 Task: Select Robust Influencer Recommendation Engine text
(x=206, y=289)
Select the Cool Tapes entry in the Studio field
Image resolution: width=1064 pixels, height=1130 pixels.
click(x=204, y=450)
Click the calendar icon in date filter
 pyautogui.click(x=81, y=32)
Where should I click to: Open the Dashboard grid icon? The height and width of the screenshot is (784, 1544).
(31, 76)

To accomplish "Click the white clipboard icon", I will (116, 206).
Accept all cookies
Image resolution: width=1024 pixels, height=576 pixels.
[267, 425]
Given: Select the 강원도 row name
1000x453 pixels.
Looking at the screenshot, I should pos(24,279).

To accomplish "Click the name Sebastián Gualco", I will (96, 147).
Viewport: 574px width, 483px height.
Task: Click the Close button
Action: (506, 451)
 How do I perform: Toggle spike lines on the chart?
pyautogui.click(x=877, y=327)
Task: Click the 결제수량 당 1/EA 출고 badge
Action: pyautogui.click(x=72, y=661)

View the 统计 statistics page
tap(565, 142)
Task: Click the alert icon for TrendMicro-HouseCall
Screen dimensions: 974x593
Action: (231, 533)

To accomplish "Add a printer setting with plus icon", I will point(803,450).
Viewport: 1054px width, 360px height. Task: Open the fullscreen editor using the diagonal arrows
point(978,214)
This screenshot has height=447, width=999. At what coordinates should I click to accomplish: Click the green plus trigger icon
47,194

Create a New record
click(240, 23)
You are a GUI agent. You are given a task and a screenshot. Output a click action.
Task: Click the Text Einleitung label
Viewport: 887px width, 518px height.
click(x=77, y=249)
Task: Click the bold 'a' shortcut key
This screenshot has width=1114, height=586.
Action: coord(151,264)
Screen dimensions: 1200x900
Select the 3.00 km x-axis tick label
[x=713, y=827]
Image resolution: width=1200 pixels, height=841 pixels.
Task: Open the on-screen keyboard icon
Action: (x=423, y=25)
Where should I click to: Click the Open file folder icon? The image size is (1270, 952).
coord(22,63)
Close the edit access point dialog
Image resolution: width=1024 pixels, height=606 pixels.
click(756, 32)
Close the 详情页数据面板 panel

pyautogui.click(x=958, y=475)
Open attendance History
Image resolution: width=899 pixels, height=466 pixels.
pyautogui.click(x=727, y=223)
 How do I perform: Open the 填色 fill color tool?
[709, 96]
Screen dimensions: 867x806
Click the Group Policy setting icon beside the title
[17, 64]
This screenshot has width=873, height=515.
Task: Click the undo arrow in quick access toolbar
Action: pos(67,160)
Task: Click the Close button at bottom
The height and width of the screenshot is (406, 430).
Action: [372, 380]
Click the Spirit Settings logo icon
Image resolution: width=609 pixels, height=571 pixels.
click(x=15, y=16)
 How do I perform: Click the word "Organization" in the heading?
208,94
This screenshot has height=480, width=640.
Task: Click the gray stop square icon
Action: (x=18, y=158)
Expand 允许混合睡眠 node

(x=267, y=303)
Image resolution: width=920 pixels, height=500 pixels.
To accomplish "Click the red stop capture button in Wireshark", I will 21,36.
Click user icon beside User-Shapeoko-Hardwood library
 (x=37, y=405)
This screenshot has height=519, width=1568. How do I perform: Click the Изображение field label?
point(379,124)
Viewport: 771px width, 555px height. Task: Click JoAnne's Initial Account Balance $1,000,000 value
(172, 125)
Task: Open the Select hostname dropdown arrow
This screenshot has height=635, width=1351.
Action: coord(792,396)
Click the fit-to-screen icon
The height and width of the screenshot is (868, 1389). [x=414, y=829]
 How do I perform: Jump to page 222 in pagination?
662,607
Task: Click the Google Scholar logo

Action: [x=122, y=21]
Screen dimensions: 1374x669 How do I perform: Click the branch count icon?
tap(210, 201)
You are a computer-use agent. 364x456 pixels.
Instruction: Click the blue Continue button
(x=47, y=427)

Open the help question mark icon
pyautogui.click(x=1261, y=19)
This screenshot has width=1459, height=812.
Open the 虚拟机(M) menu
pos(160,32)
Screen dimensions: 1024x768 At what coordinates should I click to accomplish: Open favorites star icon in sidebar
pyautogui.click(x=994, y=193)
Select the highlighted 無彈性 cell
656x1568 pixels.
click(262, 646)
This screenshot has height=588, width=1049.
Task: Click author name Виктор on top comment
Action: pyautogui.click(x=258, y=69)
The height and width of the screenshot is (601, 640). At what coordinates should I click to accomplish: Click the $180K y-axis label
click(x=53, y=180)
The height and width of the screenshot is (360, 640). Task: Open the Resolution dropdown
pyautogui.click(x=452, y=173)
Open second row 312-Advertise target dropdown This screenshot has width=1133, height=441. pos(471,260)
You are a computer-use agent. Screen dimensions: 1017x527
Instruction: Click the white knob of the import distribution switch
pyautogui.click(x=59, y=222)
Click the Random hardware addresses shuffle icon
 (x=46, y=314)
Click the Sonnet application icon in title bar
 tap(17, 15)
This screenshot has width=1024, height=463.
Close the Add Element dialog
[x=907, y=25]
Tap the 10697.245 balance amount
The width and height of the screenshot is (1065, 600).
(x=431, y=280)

PROBLEM REQUIREMENTS - Please go line by line through the records above, copying each one that holds the string "agent".

SOLUTION BELOW -
You are a GUI agent. You are given a task and a screenshot. Output a click action.
You are a computer-use agent. 364x456 pixels.
You are a computer-use agent. Screen dimensions: 1017x527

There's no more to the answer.